Koniec roku i związana z nim panika, bo tak źle nie było przez ostatnie 15 lat?”

      Tak słyszeliśmy od jednego dużego dewelopera działającego na rynku budowlanym w Warszawie i Trójmieście. Niektóre budowy wstrzymano, ponieważ jest odpływ Klientów. Nie ma tak dużego popytu na zakup mieszkań, jak jeszcze rok temu. Wiele projektów jeszcze na etapie planowania nie ujrzy światła dziennego. Małe firmy, które w minionym roku zamknęły swoją działalność musiały pożegnać wielu pracowników. Co za tym idzie, pracownicy szukają pracy u większych firm, teoretycznie duże firmy są gwarantem do zatrudnienia. Nie idzie to w parze z oczekiwaniami finansowymi, następuje duże cięcie kosztów.

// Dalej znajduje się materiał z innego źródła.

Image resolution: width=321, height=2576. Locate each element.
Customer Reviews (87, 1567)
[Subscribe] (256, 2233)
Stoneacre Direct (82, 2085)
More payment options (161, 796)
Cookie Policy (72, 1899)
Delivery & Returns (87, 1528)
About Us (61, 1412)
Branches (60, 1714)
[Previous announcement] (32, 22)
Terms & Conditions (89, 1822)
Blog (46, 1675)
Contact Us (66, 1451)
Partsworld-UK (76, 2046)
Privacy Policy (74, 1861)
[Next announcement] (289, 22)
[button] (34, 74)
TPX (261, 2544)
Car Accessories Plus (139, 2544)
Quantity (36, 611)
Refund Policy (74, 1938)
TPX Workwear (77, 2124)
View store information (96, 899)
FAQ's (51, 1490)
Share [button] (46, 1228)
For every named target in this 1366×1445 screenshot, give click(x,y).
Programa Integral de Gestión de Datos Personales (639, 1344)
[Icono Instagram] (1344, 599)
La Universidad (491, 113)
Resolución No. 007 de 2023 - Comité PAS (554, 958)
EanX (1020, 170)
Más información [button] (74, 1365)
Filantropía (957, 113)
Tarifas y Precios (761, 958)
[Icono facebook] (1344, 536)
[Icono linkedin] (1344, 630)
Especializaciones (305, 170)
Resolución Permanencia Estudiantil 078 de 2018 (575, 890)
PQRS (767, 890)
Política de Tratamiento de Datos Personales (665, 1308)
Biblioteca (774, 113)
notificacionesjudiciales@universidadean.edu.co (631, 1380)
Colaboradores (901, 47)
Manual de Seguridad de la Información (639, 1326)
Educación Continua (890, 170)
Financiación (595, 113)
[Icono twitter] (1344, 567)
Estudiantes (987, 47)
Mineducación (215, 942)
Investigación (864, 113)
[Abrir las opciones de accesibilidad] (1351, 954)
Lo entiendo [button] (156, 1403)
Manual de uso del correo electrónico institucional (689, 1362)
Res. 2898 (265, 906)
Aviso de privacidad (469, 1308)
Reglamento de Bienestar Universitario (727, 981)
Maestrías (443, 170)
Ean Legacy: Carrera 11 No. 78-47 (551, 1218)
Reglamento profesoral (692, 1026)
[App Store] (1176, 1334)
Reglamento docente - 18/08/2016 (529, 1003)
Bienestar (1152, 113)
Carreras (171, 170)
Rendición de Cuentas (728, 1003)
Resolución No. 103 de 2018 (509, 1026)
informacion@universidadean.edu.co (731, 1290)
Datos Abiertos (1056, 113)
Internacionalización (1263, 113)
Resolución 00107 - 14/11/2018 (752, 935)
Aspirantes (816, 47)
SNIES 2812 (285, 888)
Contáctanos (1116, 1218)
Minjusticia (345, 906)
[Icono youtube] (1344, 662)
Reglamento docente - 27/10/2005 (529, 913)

Obecnie trwa walka o poszukiwanie zatrudnienia. Na rynku zauważamy, że ludzie znów zaczęli wyjeżdżać z kraju za pracą. Rynek nieruchomości jest ściśle związany z budownictwem, ponieważ produkt który jest produktem z branży budowlanej nie ma substytutu, a co za tym idzie, nie można go zastąpić niczym innym.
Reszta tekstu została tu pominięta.